* **What to work on**: Reproduce word for word the lines of the material that begin with the line containing "The image size is (1223, 1031)." and end after the line containing "pyautogui.click(x=93, y=217)", including both of those lines.

* **Dataset rows**:
:::::

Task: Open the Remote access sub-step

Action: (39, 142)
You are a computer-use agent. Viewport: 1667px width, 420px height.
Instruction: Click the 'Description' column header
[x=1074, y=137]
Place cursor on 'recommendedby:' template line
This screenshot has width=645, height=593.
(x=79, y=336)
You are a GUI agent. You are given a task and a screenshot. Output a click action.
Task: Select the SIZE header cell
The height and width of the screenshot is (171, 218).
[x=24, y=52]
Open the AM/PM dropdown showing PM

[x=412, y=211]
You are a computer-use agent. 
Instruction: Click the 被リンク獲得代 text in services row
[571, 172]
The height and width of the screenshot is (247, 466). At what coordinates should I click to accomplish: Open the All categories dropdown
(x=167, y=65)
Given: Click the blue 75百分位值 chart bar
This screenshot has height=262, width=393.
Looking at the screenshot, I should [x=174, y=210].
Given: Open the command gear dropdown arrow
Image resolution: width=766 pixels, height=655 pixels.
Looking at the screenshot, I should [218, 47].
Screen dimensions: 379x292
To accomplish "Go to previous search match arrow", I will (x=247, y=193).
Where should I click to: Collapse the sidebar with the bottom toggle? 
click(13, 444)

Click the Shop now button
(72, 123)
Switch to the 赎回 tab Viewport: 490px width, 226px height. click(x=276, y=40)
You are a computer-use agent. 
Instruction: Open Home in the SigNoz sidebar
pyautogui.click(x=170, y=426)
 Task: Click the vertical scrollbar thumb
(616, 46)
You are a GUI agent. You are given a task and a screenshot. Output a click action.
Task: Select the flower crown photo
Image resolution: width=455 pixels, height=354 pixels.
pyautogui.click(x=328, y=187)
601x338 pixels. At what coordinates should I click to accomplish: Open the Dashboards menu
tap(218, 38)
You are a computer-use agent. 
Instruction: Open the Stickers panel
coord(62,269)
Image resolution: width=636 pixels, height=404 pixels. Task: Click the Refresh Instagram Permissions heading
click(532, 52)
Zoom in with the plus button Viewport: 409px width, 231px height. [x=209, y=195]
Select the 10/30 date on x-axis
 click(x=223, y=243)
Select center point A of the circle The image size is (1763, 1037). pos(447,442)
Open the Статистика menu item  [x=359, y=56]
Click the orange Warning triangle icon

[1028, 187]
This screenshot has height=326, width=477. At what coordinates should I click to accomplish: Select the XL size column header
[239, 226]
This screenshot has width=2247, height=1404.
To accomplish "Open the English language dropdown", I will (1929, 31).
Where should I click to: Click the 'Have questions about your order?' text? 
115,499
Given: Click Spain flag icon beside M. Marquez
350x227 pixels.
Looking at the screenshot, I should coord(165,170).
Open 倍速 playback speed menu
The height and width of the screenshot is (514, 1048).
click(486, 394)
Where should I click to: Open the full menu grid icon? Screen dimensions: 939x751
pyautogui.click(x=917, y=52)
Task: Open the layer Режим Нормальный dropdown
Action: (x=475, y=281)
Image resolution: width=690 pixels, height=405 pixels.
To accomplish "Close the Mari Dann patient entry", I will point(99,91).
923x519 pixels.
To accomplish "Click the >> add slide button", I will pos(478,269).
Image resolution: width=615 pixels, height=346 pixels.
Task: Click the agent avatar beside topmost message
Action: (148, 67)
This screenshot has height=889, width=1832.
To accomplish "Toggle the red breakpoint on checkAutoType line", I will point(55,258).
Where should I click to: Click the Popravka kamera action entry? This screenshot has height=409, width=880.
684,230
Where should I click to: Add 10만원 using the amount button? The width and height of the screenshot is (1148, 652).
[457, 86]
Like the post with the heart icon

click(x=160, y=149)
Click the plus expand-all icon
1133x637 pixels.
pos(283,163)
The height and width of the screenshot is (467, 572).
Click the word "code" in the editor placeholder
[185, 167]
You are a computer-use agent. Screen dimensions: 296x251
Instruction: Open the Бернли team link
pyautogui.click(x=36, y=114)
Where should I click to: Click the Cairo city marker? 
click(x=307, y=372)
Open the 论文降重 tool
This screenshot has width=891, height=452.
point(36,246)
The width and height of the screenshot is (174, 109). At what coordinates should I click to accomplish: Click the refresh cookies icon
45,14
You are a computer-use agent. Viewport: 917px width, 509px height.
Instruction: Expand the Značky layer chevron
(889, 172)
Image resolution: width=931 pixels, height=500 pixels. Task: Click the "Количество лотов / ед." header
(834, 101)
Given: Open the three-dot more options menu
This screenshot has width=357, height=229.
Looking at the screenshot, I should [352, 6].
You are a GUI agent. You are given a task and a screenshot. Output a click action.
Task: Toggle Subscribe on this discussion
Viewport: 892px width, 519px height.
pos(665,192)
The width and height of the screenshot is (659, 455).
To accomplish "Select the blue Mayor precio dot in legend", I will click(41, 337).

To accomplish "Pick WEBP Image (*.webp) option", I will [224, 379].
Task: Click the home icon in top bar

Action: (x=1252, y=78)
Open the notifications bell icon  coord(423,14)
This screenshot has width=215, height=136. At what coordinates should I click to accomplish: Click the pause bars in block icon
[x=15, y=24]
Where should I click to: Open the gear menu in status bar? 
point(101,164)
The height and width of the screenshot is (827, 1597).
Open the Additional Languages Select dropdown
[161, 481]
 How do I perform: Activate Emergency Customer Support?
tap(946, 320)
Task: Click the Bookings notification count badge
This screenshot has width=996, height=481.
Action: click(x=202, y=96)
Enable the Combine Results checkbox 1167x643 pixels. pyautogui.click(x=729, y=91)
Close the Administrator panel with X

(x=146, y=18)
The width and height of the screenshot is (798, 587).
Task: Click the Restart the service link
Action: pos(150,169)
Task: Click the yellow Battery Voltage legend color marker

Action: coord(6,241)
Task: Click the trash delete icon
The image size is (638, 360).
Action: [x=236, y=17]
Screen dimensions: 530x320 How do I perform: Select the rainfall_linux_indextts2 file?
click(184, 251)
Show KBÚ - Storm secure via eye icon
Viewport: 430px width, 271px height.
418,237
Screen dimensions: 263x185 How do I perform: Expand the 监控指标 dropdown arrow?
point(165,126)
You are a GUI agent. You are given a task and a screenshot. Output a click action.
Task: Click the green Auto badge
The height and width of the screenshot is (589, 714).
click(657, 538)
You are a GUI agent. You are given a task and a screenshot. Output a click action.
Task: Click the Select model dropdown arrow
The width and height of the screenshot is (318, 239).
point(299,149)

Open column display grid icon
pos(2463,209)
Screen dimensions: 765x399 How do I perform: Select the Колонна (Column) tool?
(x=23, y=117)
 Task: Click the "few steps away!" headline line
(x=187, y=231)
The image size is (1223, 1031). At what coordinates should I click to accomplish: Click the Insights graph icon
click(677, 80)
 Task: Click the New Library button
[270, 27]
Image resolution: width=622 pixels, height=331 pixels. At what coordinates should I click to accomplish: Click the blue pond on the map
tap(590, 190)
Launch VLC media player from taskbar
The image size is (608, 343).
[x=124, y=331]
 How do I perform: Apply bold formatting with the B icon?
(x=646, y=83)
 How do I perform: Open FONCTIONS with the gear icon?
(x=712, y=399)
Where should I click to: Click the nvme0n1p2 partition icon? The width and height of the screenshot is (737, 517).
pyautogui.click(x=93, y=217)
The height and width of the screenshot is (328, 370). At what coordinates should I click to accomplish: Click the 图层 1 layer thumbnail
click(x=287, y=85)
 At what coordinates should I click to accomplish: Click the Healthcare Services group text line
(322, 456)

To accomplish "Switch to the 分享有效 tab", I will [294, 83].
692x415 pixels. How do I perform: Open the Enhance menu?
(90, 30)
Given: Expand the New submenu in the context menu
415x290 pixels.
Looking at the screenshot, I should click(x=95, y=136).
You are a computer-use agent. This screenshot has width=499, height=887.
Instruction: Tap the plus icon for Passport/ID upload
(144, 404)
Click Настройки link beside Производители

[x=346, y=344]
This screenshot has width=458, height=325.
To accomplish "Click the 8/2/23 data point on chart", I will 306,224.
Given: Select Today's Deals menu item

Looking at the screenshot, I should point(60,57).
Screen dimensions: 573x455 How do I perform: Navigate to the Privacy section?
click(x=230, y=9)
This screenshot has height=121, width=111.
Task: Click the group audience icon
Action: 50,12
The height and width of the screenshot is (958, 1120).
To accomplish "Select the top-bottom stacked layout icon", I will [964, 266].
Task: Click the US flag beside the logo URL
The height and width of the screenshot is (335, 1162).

:::::

* **Task response**:
The image size is (1223, 1031). At what coordinates should I click to accomplish: Click the Insights graph icon
click(677, 80)
 Task: Click the New Library button
[270, 27]
Image resolution: width=622 pixels, height=331 pixels. At what coordinates should I click to accomplish: Click the blue pond on the map
tap(590, 190)
Launch VLC media player from taskbar
The image size is (608, 343).
[x=124, y=331]
 How do I perform: Apply bold formatting with the B icon?
(x=646, y=83)
 How do I perform: Open FONCTIONS with the gear icon?
(x=712, y=399)
Where should I click to: Click the nvme0n1p2 partition icon? The width and height of the screenshot is (737, 517).
pyautogui.click(x=93, y=217)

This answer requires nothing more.